Pemerintah mungkin adalah sekelompok pembohong; kita tidak bisa mempercayai mereka sepenuhnya. Mungkin pemerintah hanya bertindak berdasarkan “saran” dan “masukkan” dari “ahli” di sekitarnya. Boleh jadi hal tersebut yang membuat pemerintah “keliru” dalam mengambil tindakan. Seperti kita ketahui kebijakan yang dibuat pemerintah berdasarkan pedoman WHO dan CDC. Tetapi pada saat yang sama, ketika ada pembaharuan pedoman oleh WHO dan CDC pemerintah enggan mengikutinya. Alih-alih, pemerintah justru mendengarkan nasehat/rekomendasi dari “ahli” yang tidak memiliki data akurat. Sebagai contoh adalah “ahli” imunologi yang hadir sebagai “ahli” di PTUN untuk memberikan keterangan. Beliau mengatakan “imunitas alami terbukti tidak menghasilkan sel memori, sedangkan vaksin terbukti” yang sepenuhnya dan terbukti salah, beliau juga mengatakan “vaksinasi tidak mencegah penularan, jadi tetap harus prokes karena yang divaksin masih bisa menularkan dan ditularkan”. Maka, wajar jika pemerintah dan sekelilingnya mengambil tindakan yang salah.

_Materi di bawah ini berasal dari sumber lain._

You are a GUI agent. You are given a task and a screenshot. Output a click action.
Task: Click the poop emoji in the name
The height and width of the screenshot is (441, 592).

Sebagai intermezo, kami kutip pernyataan Wamenkes bahwa “vaksinasi Covid 19 adalah fardu kifayah” (beliau bukanlah orang yang berhak dan kompeten untuk menyatakan hal tersebut). Artinya, jika sudah ada yang menjalankan kewajiban tersebut maka kewajiban yang lain GUGUR. Menurut data resmi Kemenkes 73% (sumber: https://vaksin.kemkes.go.id/#/vaccines) orang sudah menerima vaksinasi, maka menurut hukum tersebut yang lain tidak perlu lagi vaksin.
Sudah beredar informasi-informasi yang tidak sesuai dengan fakta, ada pula jurnal/artikel ilmiah yang datanya dipalsukan. Maka, kita tidak lagi sepenuhnya bisa mengandalkan para “ahli” bergelar akhir-akhir ini, belum lagi pemerintah.
Lakukan penelitian Anda sendiri dan buat keputusan Anda berdasarkan apa yang Anda yakini. Ini adalah hidup Anda, Anda bukan hewan peliharaan pemerintah dan bukan pula alat WEF.